With more than 200,000 homes estimated to be in darkness after the recent mega storm 'St Jude' hit UK shores, the question on most people's lips after the recent surge in gas and electricity prices is; is it really worth turning on the lights?
In a recent BBC article, it is estimated that the average cost of gas and electric each homeowner pays out annually is near £1,400 and with the recent price rise announcement from the six major gas and electric companies in the UK, we are now likely to pay an extra £100 annually on top of this huge sum of money. This cost is simply incomparable to America, who pays significantly less than us.

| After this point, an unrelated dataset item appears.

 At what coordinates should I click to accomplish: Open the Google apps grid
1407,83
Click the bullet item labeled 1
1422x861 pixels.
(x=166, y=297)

Growing up, I never paid much attention to the strong statements my parents used to make in regards to gas and electric costs. "You're cold? Put another jumper on" or "If you leave the light on you owe me a dollar" (maybe that was just my family) were just a few of the regular lines my dad would spout out.
However, following recent claims that gas and electricity is on the rise yet again this winter, I now can understand where these typically father-like statements came from.
Having a stable job with a steady income (though my salary does not permit me to live above my means), this huge additional cost isn't so much a worry in the summertime, but when it comes time for bitterly cold nights it's something that obviously becomes something I think about.
Last year, my flatmate and I were lumped with an electric bill we simply couldn't afford. We panicked and turned off all the lights and sat in darkness amidst a few candles and told each other; "Next year, we use the heating resourcefully" and "next year, we turn every light out as soon as we leave the room".
Of course, these rules still remain true, however how little heating can we actually be forced to use in a country that out of 12 months of the year, approximately 7 of them are reasonably cold? And throughout the year, we can count on a huge proportion of it to be dark (okay, I am American - I do tend to slightly exaggerate).
How can two girls who make a steady, above-average income be forced to think of gas and electricity as a luxury?
It's not me or my flatmate I worry about, for as hard as things may be, the heating will still be used this winter (though as previously stated, resourcefully).
It's the people of low incomes who simply cannot afford the huge additional costs - the families living on low wages that have young children to look after, or the elderly who don't have the extra funds to pay for costs like gas and electricity who are on the forefront of my mind.
When I was younger a two week holiday to the Caribbean was a luxury - gas and electricity not so much.
This winter, the only luxury I'll be having is sitting in my candle lit front room wrapped in six sweaters listening to the sounds of the waves crashing on my CD player.